Crónica: Victor Robi
Nos acercábamos al Movistar Arena para disfrutar del papa de Latinoamérica que no es otro que Chayanne, que volvió ayer a Madrid con un directo que reafirmó su vigencia y su capacidad para transformar un concierto en una celebración colectiva. El artista comenzó puntual, a las nueve en punto, y abrió la noche con un medley formado por Bailemos otra vez / Salomé / Boom Boom, un arranque inmediato que activó al público desde el primer compás.
El sonido, nítido y bien equilibrado, acompañó una producción sólida que permitió que El centro de mi corazón y el bloque Provócame / Caprichosa se recibieran con entusiasmo. Las baladas Cuidarte el alma / Atado a tu amor iluminaron la pista, convertida en un coro masivo que acompañó cada verso. El ritmo volvió a subir con La clave / Baila baila antes de que el homenaje a Franco de Vita desembocara en una emotiva Y tú te vas, interpretada con todas las linternas arriba, brazos en alto y un ambiente que dejó una de esas baladas que erizan la piel.
La secuencia central reunió una cadena de éxitos que mantuvo el Movistar Arena en alto durante varios minutos. Yo te amo, Candela, Tu pirata soy yo y Completamente enamorados formaron un bloque de memoria colectiva que el público cantó de principio a fin. Sin dejar que la energía decayese, el artista enlazó Palo bonito y Este ritmo se baila así, que convirtieron la pista en una coreografía espontánea. El tramo culminó con Fiesta en América, recibida como uno de los momentos más celebrados de la noche.

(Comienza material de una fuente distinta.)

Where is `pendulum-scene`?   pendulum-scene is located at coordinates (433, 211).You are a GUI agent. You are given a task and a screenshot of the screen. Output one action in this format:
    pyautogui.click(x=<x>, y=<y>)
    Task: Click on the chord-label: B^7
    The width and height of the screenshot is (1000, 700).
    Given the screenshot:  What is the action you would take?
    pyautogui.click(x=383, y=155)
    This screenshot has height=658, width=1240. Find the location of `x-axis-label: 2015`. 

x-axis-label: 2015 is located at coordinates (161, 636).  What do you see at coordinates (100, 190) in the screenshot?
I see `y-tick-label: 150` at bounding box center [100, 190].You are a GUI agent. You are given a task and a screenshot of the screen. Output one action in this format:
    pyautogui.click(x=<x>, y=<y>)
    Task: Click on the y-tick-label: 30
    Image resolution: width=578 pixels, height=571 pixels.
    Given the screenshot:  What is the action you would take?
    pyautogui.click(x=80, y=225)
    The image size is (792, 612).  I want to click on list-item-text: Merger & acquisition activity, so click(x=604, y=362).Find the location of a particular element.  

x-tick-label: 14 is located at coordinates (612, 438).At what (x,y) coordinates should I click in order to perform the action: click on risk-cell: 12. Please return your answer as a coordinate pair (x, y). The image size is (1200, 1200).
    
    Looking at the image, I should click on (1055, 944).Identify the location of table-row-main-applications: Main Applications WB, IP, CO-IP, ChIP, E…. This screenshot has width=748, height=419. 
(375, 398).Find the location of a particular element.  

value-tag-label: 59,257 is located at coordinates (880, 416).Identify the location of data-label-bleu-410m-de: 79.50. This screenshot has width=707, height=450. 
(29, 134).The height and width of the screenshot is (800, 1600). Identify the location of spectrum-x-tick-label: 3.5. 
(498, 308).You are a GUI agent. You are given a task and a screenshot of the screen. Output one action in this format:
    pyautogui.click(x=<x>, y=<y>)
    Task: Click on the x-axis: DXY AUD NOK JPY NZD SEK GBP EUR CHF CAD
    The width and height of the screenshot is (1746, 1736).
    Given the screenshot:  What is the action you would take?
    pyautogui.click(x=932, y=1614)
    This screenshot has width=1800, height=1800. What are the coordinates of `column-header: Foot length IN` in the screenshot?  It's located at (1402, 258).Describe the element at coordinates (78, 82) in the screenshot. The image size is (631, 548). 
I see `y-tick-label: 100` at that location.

El público respondió con igual intensidad a los temas recientes: Si nos quedara poco tiempo, Te amo y punto, Humanos a Marte y Como tú y yo. Madre Tierra (Oye) aportó uno de los momentos más vibrantes de la noche, seguida de una contundente Dejaría todo que levantó una ovación prolongada.
El bis desató la locura. Tiempo de vals devolvió al público “a los quince años”, con parejas improvisando giros en la pista, convertida en un salón de baile espontáneo. En Bailando bachata, una asistente afortunada subió al escenario para bailar con el artista, generando uno de los momentos más celebrados de la noche. Y el cierre llegó con Torero, la más esperada por las fans, que puso fin al concierto por todo lo alto, con el Movistar Arena convertido en un coro unánime.
Chayanne ofreció un directo eficaz y bien estructurado, apoyado en una producción cuidada y un repertorio que sigue funcionando como una maquinaria precisa. Madrid lo recibió como a un clásico vigente, y él respondió con un espectáculo que reafirmó su lugar en la memoria musical de varias generaciones.